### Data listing
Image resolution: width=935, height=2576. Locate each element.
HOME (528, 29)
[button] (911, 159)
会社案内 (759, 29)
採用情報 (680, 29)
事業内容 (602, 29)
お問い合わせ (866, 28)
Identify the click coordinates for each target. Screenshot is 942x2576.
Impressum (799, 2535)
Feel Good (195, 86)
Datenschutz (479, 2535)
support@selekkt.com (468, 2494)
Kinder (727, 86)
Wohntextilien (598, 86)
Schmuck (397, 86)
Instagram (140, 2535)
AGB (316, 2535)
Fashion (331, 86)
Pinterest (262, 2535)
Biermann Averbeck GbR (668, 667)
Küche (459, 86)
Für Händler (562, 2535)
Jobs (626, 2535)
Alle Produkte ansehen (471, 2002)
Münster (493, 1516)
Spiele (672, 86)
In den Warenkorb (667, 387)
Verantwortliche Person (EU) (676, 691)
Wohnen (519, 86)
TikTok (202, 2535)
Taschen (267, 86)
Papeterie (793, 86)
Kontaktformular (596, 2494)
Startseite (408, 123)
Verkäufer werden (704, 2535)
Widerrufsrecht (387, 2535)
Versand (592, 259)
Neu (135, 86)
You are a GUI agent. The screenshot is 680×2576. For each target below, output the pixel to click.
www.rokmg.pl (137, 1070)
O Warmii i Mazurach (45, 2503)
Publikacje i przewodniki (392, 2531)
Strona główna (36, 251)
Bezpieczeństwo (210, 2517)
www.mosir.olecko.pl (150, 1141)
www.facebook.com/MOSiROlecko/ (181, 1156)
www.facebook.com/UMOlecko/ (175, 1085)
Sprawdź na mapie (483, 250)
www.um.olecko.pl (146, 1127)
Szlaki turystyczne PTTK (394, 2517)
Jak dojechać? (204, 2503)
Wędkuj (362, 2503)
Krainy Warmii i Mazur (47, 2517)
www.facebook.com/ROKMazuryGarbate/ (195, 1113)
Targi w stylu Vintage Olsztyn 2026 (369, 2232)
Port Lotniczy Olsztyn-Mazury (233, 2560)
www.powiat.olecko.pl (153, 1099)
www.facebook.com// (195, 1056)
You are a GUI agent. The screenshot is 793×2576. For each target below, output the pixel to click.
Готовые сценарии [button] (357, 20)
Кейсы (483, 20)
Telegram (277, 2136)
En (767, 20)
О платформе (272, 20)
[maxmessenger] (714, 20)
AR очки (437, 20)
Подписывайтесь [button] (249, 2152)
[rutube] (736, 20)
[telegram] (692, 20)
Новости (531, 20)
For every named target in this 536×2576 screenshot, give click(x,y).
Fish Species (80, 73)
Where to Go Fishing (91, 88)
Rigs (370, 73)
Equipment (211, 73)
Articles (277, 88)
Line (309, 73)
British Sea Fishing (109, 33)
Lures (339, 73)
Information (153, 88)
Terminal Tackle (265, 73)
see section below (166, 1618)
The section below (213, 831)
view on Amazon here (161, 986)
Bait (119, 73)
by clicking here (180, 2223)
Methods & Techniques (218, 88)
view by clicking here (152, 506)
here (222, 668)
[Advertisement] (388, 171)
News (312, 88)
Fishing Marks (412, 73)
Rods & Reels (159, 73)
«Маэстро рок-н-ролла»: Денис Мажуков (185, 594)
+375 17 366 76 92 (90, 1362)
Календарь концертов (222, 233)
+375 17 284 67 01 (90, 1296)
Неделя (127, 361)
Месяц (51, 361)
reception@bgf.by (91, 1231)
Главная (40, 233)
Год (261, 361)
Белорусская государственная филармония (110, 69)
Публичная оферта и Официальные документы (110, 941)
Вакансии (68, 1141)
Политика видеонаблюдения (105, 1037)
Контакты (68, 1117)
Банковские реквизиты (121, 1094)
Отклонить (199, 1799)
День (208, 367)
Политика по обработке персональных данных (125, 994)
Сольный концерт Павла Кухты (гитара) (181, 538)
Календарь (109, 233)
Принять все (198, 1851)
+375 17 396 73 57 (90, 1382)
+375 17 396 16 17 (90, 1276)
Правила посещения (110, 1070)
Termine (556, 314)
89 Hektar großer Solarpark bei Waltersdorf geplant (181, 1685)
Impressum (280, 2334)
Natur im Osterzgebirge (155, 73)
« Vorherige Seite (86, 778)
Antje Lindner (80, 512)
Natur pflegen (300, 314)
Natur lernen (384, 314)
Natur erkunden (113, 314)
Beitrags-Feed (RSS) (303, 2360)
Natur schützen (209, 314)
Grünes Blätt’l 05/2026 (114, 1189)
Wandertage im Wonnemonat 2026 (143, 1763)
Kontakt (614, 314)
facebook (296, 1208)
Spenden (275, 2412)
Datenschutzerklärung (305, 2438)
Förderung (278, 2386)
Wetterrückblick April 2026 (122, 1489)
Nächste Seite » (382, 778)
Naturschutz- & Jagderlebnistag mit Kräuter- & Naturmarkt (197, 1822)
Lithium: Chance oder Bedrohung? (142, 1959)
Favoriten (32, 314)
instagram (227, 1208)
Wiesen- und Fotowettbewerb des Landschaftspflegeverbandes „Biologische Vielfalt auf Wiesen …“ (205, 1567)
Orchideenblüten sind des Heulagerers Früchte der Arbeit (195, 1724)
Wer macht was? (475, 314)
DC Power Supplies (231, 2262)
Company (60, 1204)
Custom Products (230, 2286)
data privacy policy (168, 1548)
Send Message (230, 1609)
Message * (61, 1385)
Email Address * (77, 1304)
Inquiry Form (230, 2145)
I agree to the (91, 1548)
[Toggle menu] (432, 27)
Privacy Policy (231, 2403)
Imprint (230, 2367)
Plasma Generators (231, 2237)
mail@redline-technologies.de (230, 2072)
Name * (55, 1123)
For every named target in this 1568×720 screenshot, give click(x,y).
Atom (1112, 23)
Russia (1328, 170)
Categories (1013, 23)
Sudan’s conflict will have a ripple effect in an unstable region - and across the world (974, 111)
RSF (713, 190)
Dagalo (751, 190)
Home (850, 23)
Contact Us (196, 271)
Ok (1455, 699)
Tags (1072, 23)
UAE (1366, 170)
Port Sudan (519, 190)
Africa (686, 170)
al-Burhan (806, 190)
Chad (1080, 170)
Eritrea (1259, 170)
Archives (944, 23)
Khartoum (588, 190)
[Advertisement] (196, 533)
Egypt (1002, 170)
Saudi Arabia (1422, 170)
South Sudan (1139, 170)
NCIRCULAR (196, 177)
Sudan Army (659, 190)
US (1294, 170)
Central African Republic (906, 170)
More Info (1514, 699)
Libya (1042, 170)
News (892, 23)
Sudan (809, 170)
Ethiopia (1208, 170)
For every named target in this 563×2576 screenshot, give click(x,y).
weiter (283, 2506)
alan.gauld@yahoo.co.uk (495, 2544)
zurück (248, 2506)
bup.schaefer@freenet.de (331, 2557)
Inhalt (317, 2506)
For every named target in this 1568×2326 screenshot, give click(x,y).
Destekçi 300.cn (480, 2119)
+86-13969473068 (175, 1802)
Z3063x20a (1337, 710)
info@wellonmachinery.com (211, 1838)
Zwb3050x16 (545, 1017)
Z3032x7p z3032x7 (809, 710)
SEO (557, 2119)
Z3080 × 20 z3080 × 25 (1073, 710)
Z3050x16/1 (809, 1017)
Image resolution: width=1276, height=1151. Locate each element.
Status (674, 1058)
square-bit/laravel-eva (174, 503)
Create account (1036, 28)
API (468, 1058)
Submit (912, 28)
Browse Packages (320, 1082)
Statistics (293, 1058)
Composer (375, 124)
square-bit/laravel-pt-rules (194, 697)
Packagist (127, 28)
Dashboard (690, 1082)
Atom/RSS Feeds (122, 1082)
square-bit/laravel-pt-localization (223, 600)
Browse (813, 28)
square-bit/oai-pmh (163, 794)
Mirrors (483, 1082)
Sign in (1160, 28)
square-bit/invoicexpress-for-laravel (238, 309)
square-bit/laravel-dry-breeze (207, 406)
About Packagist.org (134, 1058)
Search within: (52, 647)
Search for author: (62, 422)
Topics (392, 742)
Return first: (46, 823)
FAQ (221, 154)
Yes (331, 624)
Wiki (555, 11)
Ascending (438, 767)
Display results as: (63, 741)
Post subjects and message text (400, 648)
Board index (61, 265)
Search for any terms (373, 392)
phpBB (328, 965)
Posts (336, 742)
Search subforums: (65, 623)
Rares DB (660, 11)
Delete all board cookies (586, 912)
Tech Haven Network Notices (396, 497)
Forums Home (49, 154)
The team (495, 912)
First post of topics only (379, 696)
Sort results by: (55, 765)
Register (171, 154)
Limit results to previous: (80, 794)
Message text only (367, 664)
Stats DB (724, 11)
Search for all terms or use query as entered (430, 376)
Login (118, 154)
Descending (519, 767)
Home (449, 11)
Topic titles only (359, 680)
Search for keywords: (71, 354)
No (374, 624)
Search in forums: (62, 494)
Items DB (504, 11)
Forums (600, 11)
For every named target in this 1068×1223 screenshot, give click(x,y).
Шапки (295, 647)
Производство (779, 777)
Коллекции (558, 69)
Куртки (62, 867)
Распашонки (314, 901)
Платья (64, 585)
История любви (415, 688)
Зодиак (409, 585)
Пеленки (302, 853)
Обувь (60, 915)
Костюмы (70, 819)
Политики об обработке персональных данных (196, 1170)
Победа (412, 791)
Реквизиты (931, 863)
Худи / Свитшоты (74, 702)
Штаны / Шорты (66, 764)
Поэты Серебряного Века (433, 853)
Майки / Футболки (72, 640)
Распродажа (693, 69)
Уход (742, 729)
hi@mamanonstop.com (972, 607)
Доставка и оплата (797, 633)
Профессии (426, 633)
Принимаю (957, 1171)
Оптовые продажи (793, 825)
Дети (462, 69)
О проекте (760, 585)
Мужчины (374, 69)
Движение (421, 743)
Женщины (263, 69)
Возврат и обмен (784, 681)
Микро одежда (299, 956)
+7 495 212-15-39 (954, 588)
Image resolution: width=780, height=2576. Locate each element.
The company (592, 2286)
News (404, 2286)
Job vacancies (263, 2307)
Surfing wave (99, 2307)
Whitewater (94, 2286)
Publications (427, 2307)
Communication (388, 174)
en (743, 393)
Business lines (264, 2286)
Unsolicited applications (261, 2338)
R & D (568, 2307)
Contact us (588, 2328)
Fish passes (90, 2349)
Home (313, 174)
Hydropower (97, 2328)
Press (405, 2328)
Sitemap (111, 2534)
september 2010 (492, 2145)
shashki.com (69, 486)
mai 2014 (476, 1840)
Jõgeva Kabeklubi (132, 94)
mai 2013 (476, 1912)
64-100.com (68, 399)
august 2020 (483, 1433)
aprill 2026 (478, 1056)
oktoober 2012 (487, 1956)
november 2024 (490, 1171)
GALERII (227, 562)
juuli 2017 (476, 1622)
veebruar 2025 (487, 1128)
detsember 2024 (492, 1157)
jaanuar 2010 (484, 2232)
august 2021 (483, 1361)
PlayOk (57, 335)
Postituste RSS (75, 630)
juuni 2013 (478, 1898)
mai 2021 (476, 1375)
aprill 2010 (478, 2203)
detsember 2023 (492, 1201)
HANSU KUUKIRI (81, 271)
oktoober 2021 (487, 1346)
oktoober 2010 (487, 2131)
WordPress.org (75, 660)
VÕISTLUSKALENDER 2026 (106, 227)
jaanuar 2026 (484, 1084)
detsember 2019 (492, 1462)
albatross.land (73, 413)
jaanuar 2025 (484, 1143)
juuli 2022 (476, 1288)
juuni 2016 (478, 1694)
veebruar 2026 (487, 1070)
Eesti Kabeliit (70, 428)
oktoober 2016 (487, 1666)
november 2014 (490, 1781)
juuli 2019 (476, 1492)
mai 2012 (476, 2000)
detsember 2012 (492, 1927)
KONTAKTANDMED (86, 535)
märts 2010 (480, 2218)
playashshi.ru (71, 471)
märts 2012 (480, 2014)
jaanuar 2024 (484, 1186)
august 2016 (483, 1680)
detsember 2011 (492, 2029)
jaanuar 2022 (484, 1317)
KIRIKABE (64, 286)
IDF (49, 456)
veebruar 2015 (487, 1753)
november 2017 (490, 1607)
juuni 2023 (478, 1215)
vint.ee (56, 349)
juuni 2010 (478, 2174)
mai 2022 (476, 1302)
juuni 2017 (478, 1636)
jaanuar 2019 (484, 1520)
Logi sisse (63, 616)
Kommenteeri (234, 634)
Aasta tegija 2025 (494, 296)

### Task description
Set down the lines above without any change, everything from the line containing "Posts (336, 742)" down to the line containing "Jõgeva Kabeklubi (132, 94)", both included.

### Solution below
Posts (336, 742)
Search subforums: (65, 623)
Rares DB (660, 11)
Delete all board cookies (586, 912)
Tech Haven Network Notices (396, 497)
Forums Home (49, 154)
The team (495, 912)
First post of topics only (379, 696)
Sort results by: (55, 765)
Register (171, 154)
Limit results to previous: (80, 794)
Message text only (367, 664)
Stats DB (724, 11)
Search for all terms or use query as entered (430, 376)
Login (118, 154)
Descending (519, 767)
Home (449, 11)
Topic titles only (359, 680)
Search for keywords: (71, 354)
No (374, 624)
Search in forums: (62, 494)
Items DB (504, 11)
Forums (600, 11)
For every named target in this 1068×1223 screenshot, give click(x,y).
Шапки (295, 647)
Производство (779, 777)
Коллекции (558, 69)
Куртки (62, 867)
Распашонки (314, 901)
Платья (64, 585)
История любви (415, 688)
Зодиак (409, 585)
Пеленки (302, 853)
Обувь (60, 915)
Костюмы (70, 819)
Политики об обработке персональных данных (196, 1170)
Победа (412, 791)
Реквизиты (931, 863)
Худи / Свитшоты (74, 702)
Штаны / Шорты (66, 764)
Поэты Серебряного Века (433, 853)
Майки / Футболки (72, 640)
Распродажа (693, 69)
Уход (742, 729)
hi@mamanonstop.com (972, 607)
Доставка и оплата (797, 633)
Профессии (426, 633)
Принимаю (957, 1171)
Оптовые продажи (793, 825)
Дети (462, 69)
О проекте (760, 585)
Мужчины (374, 69)
Движение (421, 743)
Женщины (263, 69)
Возврат и обмен (784, 681)
Микро одежда (299, 956)
+7 495 212-15-39 (954, 588)
Image resolution: width=780, height=2576. Locate each element.
The company (592, 2286)
News (404, 2286)
Job vacancies (263, 2307)
Surfing wave (99, 2307)
Whitewater (94, 2286)
Publications (427, 2307)
Communication (388, 174)
en (743, 393)
Business lines (264, 2286)
Unsolicited applications (261, 2338)
R & D (568, 2307)
Contact us (588, 2328)
Fish passes (90, 2349)
Home (313, 174)
Hydropower (97, 2328)
Press (405, 2328)
Sitemap (111, 2534)
september 2010 (492, 2145)
shashki.com (69, 486)
mai 2014 (476, 1840)
Jõgeva Kabeklubi (132, 94)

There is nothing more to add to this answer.